I headed to the house to tell David when I was accosted by a crazy-looking, filthy man in only overalls and flip flops driving an old farm pickup filled with about 40 chickens. He skids to a stop in front of me, hops out in a fury, and starts yelling about how my chickens were loose and tearing up his garden.

Calmly, I begin explaining that these are indeed not my chickens as my chickens are clearly visible in my coop. He won’t hear of it and begins letting them out one by one to run free in my garden.

The next thing you know, another neighbor is coming up the drive with a herd of dairy goats driven by his dog. He is furious that chicken guy’s goats appeared on his deck an hour earlier.

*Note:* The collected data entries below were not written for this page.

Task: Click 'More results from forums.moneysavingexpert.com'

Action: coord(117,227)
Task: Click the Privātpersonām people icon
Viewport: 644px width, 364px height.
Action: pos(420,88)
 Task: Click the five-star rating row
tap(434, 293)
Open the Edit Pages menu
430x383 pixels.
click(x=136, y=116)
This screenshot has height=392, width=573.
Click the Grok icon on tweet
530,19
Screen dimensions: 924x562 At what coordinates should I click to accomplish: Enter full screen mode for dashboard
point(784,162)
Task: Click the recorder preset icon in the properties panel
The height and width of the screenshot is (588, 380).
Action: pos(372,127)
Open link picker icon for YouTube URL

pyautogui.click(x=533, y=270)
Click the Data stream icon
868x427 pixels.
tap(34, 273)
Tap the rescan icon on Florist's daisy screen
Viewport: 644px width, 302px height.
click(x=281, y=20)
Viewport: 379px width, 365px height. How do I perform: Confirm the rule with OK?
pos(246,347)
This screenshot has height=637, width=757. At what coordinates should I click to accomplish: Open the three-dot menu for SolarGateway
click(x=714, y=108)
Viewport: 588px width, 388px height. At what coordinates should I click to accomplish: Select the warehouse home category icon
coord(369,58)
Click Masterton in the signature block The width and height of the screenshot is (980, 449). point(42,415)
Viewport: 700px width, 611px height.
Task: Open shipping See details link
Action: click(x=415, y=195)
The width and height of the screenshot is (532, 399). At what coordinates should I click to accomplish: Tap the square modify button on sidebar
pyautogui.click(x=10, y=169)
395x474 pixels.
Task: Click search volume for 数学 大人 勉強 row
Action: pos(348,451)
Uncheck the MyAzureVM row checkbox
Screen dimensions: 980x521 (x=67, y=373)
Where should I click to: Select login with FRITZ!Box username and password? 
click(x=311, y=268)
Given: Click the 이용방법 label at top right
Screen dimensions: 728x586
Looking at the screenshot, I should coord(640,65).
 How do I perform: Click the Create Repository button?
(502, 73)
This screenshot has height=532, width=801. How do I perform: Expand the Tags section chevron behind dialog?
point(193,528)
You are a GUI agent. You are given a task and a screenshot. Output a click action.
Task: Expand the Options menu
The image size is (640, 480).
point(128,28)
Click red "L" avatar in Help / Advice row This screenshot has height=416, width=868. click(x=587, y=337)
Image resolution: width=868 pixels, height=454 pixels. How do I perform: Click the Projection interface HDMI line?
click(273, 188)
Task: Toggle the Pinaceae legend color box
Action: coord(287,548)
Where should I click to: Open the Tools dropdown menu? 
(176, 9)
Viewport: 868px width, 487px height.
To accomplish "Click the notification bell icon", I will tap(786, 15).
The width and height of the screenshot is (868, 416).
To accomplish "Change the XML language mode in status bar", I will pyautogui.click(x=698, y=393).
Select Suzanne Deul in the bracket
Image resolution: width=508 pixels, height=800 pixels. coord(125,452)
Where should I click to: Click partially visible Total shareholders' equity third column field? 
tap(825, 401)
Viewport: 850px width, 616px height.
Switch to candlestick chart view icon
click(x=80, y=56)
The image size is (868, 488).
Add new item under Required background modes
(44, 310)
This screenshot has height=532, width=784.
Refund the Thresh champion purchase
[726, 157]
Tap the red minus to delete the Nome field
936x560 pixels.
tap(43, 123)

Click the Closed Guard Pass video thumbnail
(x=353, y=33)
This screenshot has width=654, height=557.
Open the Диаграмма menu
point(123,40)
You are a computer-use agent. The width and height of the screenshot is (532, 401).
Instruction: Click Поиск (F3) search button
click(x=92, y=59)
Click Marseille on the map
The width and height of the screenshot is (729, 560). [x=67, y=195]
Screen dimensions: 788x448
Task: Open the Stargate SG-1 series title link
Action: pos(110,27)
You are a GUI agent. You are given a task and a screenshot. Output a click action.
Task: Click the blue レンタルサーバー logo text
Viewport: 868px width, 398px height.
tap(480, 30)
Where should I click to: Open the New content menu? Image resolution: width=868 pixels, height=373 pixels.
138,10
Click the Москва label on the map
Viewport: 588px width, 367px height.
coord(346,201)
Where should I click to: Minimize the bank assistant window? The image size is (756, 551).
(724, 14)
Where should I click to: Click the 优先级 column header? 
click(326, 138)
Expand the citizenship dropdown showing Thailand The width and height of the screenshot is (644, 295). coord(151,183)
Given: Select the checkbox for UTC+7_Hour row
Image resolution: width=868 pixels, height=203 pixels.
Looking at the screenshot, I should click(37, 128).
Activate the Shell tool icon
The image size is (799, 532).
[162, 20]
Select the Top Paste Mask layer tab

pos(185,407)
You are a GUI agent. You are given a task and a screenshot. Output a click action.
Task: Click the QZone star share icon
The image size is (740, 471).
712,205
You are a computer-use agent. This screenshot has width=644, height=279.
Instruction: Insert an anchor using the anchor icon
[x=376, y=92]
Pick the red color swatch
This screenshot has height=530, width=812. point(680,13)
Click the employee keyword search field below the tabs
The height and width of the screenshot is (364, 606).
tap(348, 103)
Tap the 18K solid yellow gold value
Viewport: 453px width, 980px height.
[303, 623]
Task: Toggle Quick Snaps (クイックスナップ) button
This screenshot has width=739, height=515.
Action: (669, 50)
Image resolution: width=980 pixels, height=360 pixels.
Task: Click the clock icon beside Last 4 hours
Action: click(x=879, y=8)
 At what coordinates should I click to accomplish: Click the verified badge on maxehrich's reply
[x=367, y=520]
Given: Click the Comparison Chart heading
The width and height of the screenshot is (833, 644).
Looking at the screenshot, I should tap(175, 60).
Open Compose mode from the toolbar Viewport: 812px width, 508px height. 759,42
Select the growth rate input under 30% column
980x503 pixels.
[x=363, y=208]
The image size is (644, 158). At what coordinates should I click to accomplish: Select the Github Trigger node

Before long, the horse guy appears, accusing me of stealing his prize winners.

I am surrounded by screaming neighbors, bleating goats, pecking chickens, an angry dog, and the sound of cows who aren’t very happy to be sharing their space with horses – thoroughbreds or not. It is a complete zoo.

And then I wake up.

My blood pressure is soaring. I am completely exhausted, but wide awake. And since it’s 3am and very foggy, I can’t verify that all of livestock is exactly where it’s supposed to be without getting on my muck boots, grabbing a flashlight and going out to check.

Instead, I vow to never have caffeinated tea before bed again, pick up my book and get in an extra two hours of reading before passing out once again.

Thank goodness I don’t dream every night!